(DATA SHOWN)
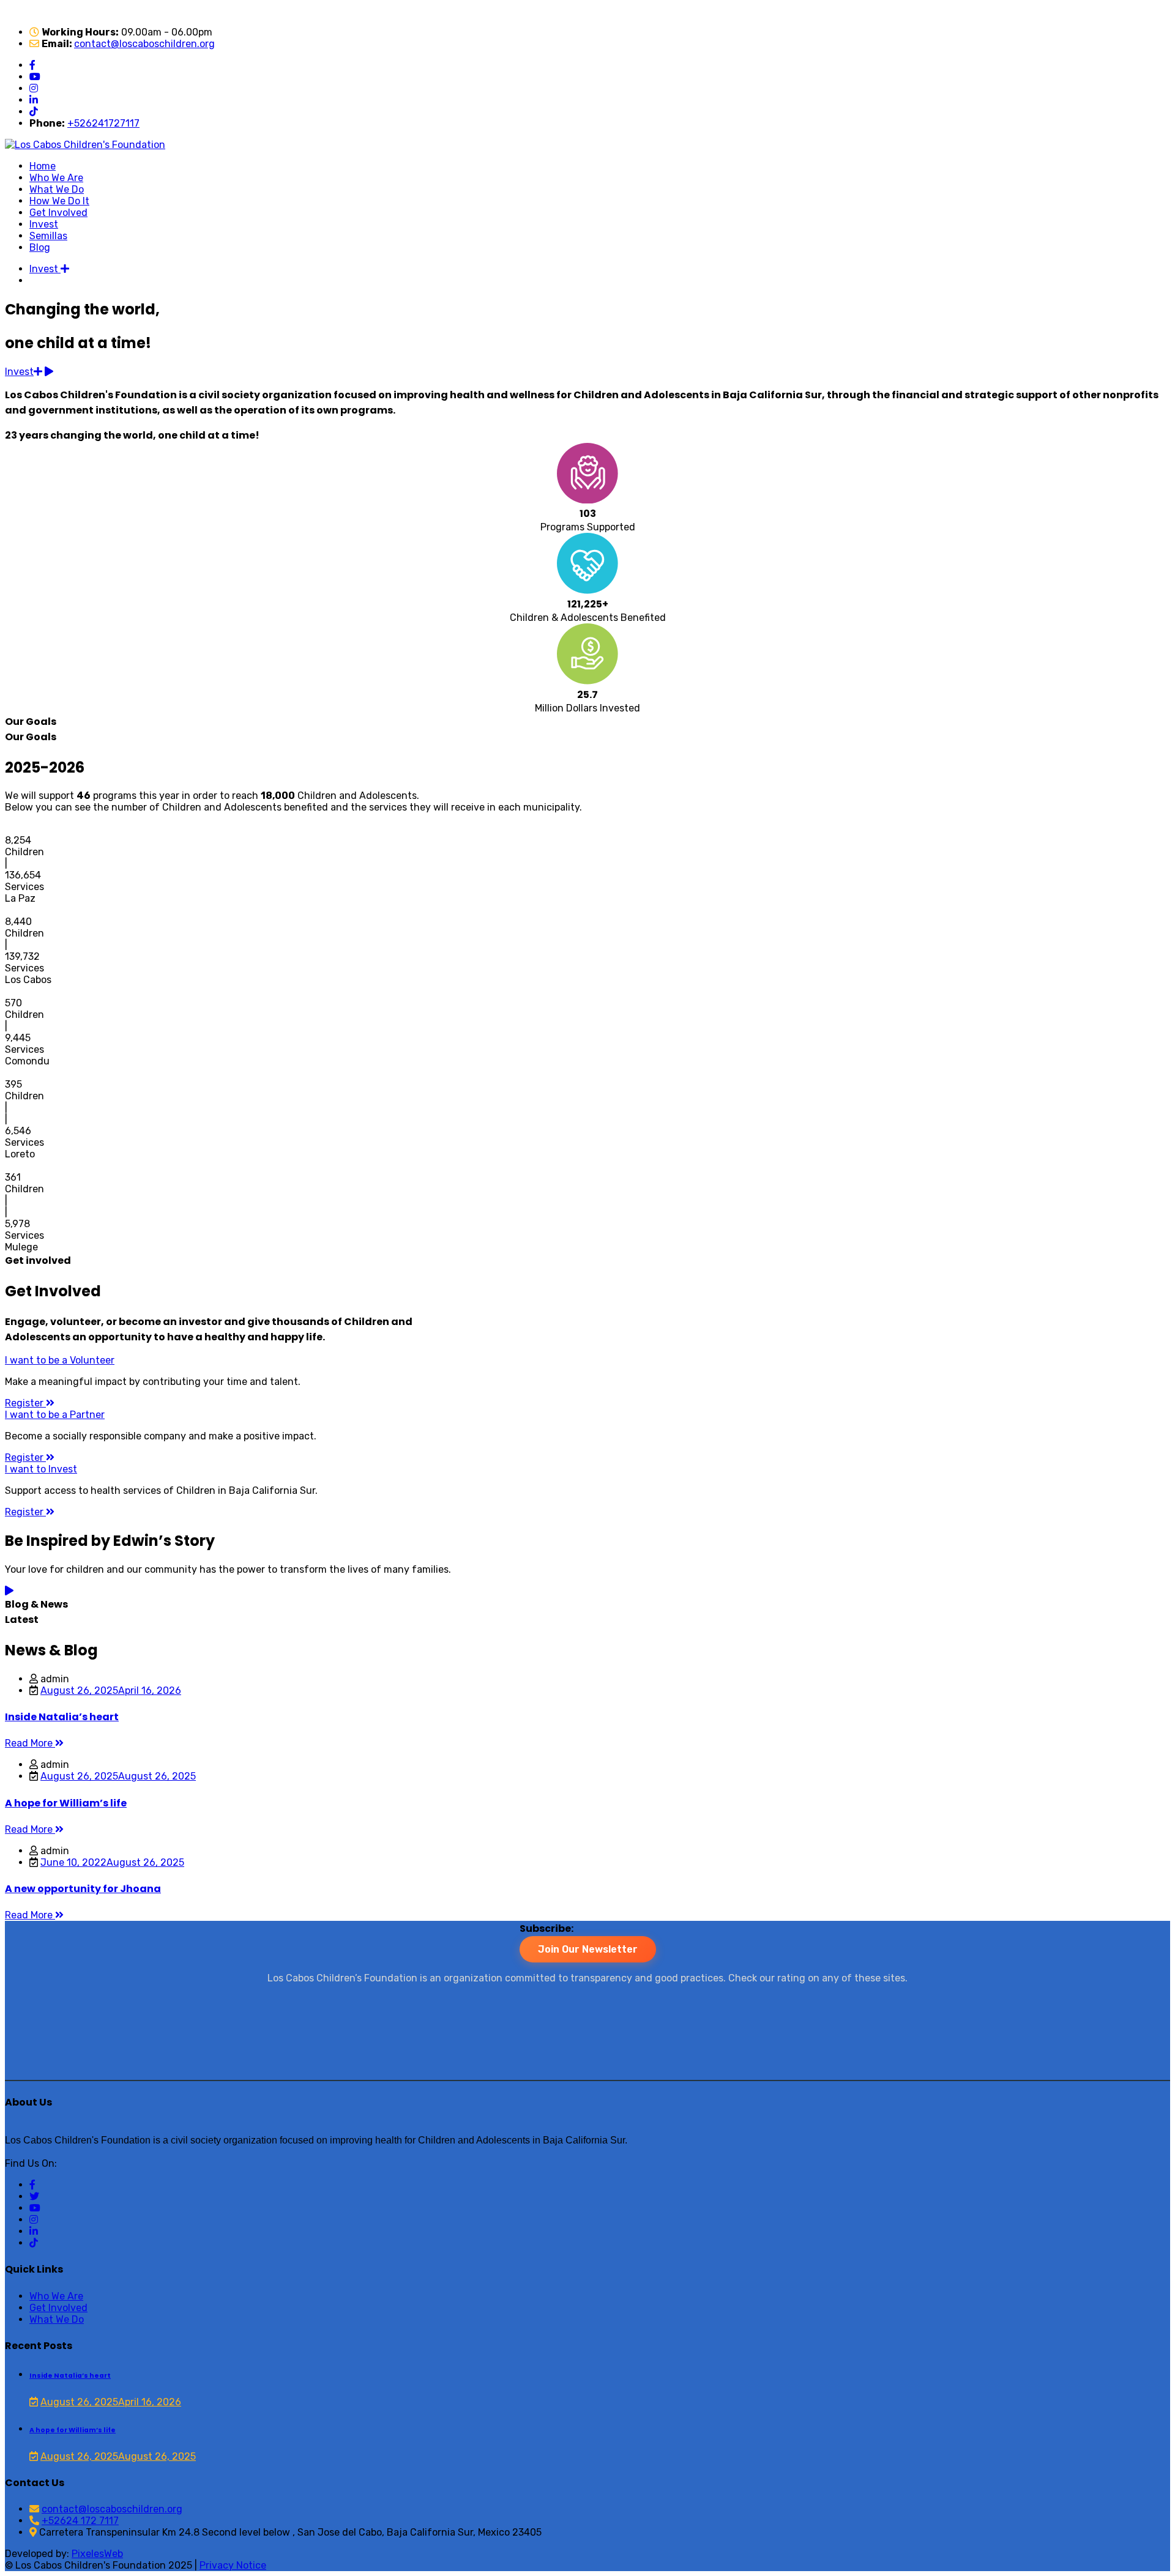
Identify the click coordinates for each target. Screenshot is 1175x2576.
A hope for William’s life (72, 2430)
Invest (43, 224)
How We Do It (59, 201)
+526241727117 (103, 123)
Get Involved (58, 212)
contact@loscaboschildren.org (144, 44)
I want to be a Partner (55, 1414)
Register (25, 1403)
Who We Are (56, 178)
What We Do (56, 189)
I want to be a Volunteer (59, 1360)
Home (42, 166)
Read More (30, 1743)
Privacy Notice (233, 2565)
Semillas (48, 236)
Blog (39, 247)
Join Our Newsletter (588, 1949)
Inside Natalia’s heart (70, 2375)
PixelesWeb (97, 2553)
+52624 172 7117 (80, 2520)
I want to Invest (41, 1469)
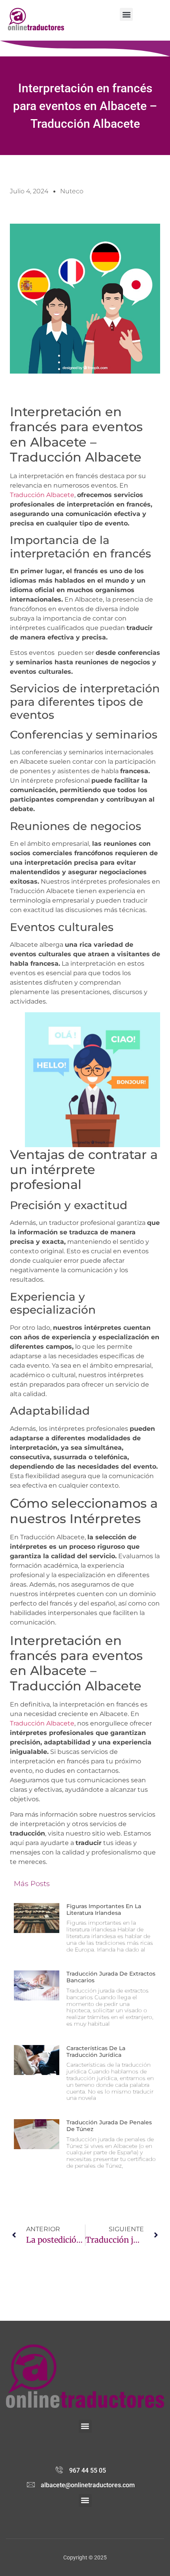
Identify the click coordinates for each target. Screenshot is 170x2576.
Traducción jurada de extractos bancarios (110, 1977)
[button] (126, 14)
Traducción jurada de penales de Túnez (109, 2126)
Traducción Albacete (42, 495)
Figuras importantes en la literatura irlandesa (103, 1909)
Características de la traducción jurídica (95, 2051)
(End DATA SHOWN)
• ABOUT THIS EXERCISE: Select every line of the material above holding the word "want" and copy it.

• SOLVED EXERCISE:
I want to be a Partner (55, 1414)
I want to be a Volunteer (59, 1360)
I want to Invest (41, 1469)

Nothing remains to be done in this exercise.